In seiner Rede positionierte Lindner die FDP als Triebkraft für eine wachstumsfreundlichere Politik in der Koalition. Mehr Wachstum sei nötig, um die Wettbewerbsfähigkeit zu stärken, um die wachsenden Kosten für Verteidigung und Sicherheit zu stemmen, um den Sozialstaat zu erhalten und um die Akzeptanz der Demokratie zu sichern.
Das FDP-Papier zur Wirtschaftswende enthält allerdings Punkte, die für FDP und Grüne unannehmbar sind: die Abschaffung der Rente mit 63, Kürzungen beim Bürgergeld und das Aus der staatlichen Förderung für erneuerbare Energie.

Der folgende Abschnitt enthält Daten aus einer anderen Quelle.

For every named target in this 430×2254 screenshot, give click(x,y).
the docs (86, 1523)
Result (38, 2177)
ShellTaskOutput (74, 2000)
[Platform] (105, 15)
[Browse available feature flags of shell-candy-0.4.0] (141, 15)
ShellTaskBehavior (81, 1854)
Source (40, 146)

Offene Kritik an den Koalitionspartnern vermied Lindner in seiner rund 70-minütigen Rede. Diese Aufgabe übernahm sein Stellvertreter Wolfgang Kubicki: Dieser stellte den Fortbestand der "Ampel" in Frage, sollten SPD und Grüne nicht in Gespräche über eine Ankurbelung der Wirtschaft eintreten. "Wenn nicht darüber gesprochen wird, gibt es auch keine Zukunft dieser Koalition."
Kubickis Kritik galt vor allem den Grünen, denen er vorwarf, den Zustand der Konjunktur zu beklagen, aber nichts zur Verbesserung beizutragen. "Ich kann nur davor warnen, den Grünen in der öffentlichen Debatte zu trauen", sagte er.
Lindner zeichnete zweieinhalb Jahre nach dem Regierungseintritt der FDP ein kritisches Bild der wirtschaftlichen Lage. Im internationalen Vergleich sei das Land in Bereichen wie Wettbewerbsfähigkeit und Wachstumspotenzial zurückgefallen. Dies erfordere einen Kurswechsel.
Wachstum sei "kein Selbstzweck", sondern habe "einen tieferen Sinn", betonte Lindner mit Blick auf geopolitische Krisen auf der Welt. Die militärische Unterstützung der Ukraine und die Finanzierung der deutschen Wehrausgaben könne langfristig "nicht auf Pump erfolgen", sagte er. "Dafür brauchen wir unsere Wirtschaftsleistung."
Die Wirtschaft müsse auch deshalb weder wachsen, damit die "spitzenmäßigen Sozialleistungen" und der "spitzenmäßge Lebensstandard" gehalten werden können, sagte Lindner. Wenn die Wirtschaft schwächele, wüchsen die Abstiegsängte in der Bevölkerung - was wiederum die AfD stärke. "Die Wirtschaftswende ist das beste Demokratiefördergesetz, das man haben kann", sagte Lindner. "Wachstumfreundliche Politik ist ein Gebot sozialer Gerechtigkeit."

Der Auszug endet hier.